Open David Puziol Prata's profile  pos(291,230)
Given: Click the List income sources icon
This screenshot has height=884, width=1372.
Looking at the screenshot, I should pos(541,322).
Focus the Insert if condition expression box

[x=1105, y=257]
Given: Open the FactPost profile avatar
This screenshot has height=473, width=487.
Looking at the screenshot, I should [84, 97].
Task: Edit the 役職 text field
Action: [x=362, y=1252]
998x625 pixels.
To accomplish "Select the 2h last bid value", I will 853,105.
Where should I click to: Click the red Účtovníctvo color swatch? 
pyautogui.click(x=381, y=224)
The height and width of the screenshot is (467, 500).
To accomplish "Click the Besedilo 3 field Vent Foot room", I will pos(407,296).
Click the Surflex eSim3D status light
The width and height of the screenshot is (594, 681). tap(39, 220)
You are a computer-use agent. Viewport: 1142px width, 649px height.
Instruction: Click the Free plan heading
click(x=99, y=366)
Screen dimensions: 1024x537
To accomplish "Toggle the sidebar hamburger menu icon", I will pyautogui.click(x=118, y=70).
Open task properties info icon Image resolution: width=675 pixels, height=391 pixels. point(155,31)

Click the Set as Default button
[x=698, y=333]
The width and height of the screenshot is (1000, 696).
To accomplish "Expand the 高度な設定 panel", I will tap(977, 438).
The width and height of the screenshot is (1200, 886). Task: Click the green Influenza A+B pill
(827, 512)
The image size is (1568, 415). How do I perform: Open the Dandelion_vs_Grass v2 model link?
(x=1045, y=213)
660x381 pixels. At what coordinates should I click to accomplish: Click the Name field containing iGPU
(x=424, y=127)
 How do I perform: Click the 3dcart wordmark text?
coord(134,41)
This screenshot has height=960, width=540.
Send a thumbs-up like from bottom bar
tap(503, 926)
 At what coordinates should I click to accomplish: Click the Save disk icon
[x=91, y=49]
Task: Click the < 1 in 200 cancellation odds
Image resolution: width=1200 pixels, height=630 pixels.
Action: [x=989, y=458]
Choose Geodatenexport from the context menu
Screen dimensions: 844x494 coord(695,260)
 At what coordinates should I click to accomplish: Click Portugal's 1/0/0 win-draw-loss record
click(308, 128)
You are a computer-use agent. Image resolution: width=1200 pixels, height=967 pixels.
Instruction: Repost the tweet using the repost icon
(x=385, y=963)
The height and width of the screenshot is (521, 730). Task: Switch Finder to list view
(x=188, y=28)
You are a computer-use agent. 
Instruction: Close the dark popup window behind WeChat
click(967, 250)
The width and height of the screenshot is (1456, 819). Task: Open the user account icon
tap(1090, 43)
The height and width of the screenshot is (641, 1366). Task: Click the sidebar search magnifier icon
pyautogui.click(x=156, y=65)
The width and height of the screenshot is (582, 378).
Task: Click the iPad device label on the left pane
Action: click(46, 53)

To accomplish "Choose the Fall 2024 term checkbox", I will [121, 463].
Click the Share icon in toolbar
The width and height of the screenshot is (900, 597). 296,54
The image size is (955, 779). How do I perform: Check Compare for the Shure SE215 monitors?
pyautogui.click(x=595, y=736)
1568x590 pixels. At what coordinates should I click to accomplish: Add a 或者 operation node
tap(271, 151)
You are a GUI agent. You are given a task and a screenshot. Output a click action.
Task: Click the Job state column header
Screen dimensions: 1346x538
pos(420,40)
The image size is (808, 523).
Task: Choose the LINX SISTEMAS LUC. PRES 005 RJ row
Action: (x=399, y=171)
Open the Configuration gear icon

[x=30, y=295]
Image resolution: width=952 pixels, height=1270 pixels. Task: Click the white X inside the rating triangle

| Set exercise |
Can you copy the rows word for word, starting at the first row and ending at the row that contains "[x=1105, y=257]"?

| The reply |
Open David Puziol Prata's profile  pos(291,230)
Given: Click the List income sources icon
This screenshot has height=884, width=1372.
Looking at the screenshot, I should pos(541,322).
Focus the Insert if condition expression box

[x=1105, y=257]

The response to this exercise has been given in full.